心臓が高鳴り、焦りと共に未来を知っているような楽しさも芽生える。
これが……予知夢ってやつか……。
そこで、僕は試してみることにした。
予知夢を見る機会などほぼない。
今はこの状況を楽しむべきだと、そう思った。
「そうだっけ?」
僕は夢と同じ状況を作るべく、同じ反応をする。
そして確か……次のセリフは……。
「そうだよ、校内の掲示板にも張り紙あったじゃん」
エヴァがそう話す。
全く一緒の仕草、全く一緒の言葉。
恐怖するはずの今の状況が、世界を知りつくしたような万能感が、楽しくて仕方がなかった。
「何ニヤニヤしてんの? 気持ち悪い」
「失礼な、ただ笑ってるだけだ」
エヴァは僕の返事に笑う。
平和な景色が目の前に広がっていた。
王都の門につき、門番に学生証と通行証を手渡す。
エヴァもそれに続くように手渡した。
「ルインもエヴァも、遠くから偉いな」
夢と同じように、門番の男が話す。
「おじさんも、いつもありがとうございます」
エヴァがそう話して、軽く頭を下げた。
この場面も夢と同じ……こんなにも同じになる物だろうか……。
楽しさを感じつつも、僕は心のどこかで不安を抱えていた。
「よし……異常なし、通っていいぞ……。
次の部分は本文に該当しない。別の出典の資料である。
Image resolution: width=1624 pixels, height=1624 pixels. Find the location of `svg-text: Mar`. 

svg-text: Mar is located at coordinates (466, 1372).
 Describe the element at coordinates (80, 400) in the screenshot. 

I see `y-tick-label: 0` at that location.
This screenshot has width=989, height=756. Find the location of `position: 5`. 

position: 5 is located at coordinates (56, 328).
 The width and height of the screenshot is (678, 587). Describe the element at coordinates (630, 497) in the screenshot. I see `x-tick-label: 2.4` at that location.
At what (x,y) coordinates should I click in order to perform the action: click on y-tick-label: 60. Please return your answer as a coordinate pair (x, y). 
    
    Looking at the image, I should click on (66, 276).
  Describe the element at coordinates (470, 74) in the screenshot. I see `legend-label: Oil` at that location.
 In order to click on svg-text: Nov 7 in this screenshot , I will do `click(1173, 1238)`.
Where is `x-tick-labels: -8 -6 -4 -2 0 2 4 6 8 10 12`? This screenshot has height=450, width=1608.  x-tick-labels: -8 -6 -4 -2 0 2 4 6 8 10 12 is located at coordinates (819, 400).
今日は実技試験だろ?魔術師の出入りが多い、頑張れよ、二人とも」
門番から学生証と通行証を受け取り、ポケットに押し込む。
「……適当に頑張ります」
少し戸惑ったような素振りを見せた僕を見て、門番がため息を漏らす。
「ルイン、大丈夫だ。お前なら実技も問題ない」
「あ、ありがとうございます……」
僕は唾液を飲み込み、門を潜った。
門を潜ると視界に飛び込んできたのは、石畳の地面と、多彩な色を持った建造物。
人の群れと、活気の溢れる声だった。
「……一緒だ」
夢の中では気にしなかったが、覚えている。
次第に背中に汗がジワリと滲む。
予知夢ってこんなに一緒になる物なのだろうか……。
初めての経験でわからない……。
「ルイン……大丈夫?」
呼吸が荒くなる寸前、エヴァの声で思考が現実に引っ張られる。
「……え、え?」
その声に僕はとっさに誤魔化そうと、変な声を出してしまう。
だが、エヴァの表情は依然として、心配しているようだった。
「汗……すごいけど……。今日暑い?涼しいと思うけどな」
エヴァは空を見ながらそう話す。
雲一つない快晴……太陽は少し眩しく感じた。